Fixing Exchange Rates
Jude Wanniski
November 13, 1998

 

Supply-Side University Lesson #10

Memo To: Website Students
From: Jude Wanniski
Re: Fixing Exchange Rates

This lesson is similar to one I presented almost a year ago. Those of you who remember it, will benefit this second time around, especially because it has just as much relevance today and is critically important in any discussion about monetary policy. The Europeans are only weeks away from fixing their independent monetary systems to a single currency, the euro. The United States remains in the same monetary deflation we described a year ago. And I continue to believe it may be necessary for a generalized fixing of currencies next year in preparation for the Year 2000 computer problem (Y2K). This is on the assumption that the only reason the world financial system does as well as it does with floating exchange rates is that supercomputers are able to manage the chaos.

We left the fixed exchange-rate system provided by the Bretton Woods gold standard in 1967-71 because the professional economists erred in their policy advice on how to maintain the dollar/gold peg. It was believed that it only could be done by raising interest rates sharply, which the political leaders believed would result in a recession and cost President Lyndon Johnson (in 1968) his re-election and President Richard Nixon (in 1972) his re-election. It was and still is taught that a country can improve its trade balance by altering its exchange rate with another country. There are very few economists who understand the issue,  because they have not taught the subject or thought about it.

To begin with, let's be clear on what an exchange rate is. We normally think of the dollar/yen exchange rate as the number of yen it takes to exchange for a dollar or of the dollar/peso exchange rate as the number of pesos it takes to exchange for a dollar. For the purpose of this discussion, let's start by thinking of the exchange rate of an apple to an orange. If the price of an apple is an orange, the exchange rate is "one" whether you ask for the apple/orange rate or the orange/apple rate. If it takes two apples to buy an orange, the apple/orange rate is 2 and the irange/apple rate is 0.5. If you introduce the concept of "money" into this system, then it will always be true that the dollar amount or the yen mount or the peso price of an apple will usually be half that of an orange. Why usually? Because if you are buying apples or oranges in Tokyo, they come from different places and cost more or less because of "the cost of carriage." If apples keep better in transport from California than oranges, the exchange rate might change to the final consumer as a result.

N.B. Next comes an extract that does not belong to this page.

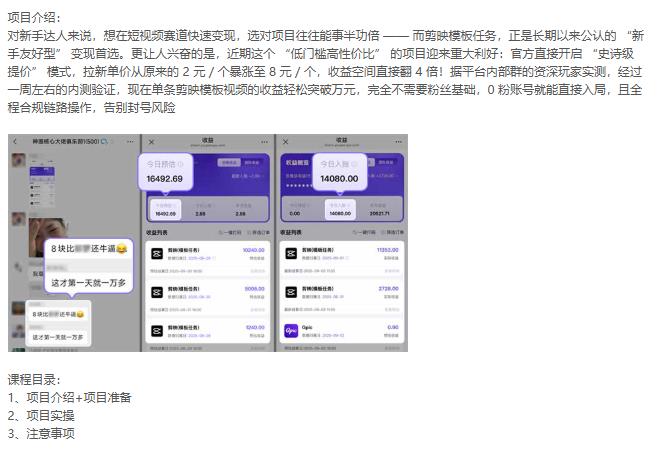
Task: Select the 16492.69 今日预估 stat tab
Action: point(165,209)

Still, if you are told that the dollar/yen exchange rate is 120, this does not mean that a dollar is "better" than the yen as a unit of account. It only means it takes 120 units of yen to exchange for one unit of dollar. When I was a boy, I always thought the British pound inherently was somehow superior to a dollar, because it took five dollars to buy a pound. In fact, for an American tourist, the dollar in the postwar years was far superior to the pound even at that fixed exchange rate. Internationally traded 5  goods that had equivalent "costs of carriage" would be equally priced to the wholesale consumer in New York or London. But the people were so impoverished they were pricing their own services at low levels. In other words, a fixed exchange rate doesn't mean prices will be equal in all things. A New York dollar is the same as a Nevada dollar when it comes to buying a plane ticket to Brazil, but for most goods and services the dollar goes a lot further in Nevada because taxes are much lower and the cost of real estate lower still.

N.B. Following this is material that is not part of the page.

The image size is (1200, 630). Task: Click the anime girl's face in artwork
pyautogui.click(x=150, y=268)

To understand these distinctions by thinking of an apple/orange exchange rate, it is easier to see that if you are going to change the rate at which apples and oranges exchange, it is not likely you can do so by changing the rate of interest. We here must remember that an interest rate is the price of credit, not the price of money. The price of money is its purchasing power. By that I mean the price of buying a dollar is an orange, or perhaps two apples. Money is an asset used to acquire goods and services in real time, right now. Credit is an asset used to acquire money. These are critical differences. We can see that changing the interest rate does not create money and thus has nothing to do with changing an exchange rate between apples and oranges. The terms of trade can be changed between apples and oranges by a failed apple crop or a freeze of orange trees. It can't be changed by changing the price of credit or by changing the purchasing power of money. When the dollar was losing its purchasing power against gold in 1967-71 it was because there was more liquidity in the banking system than was being demanded by the world of commerce. The only way to protect the dollar's purchasing power was to remove the surplus liquidity by selling interest-bearing debt.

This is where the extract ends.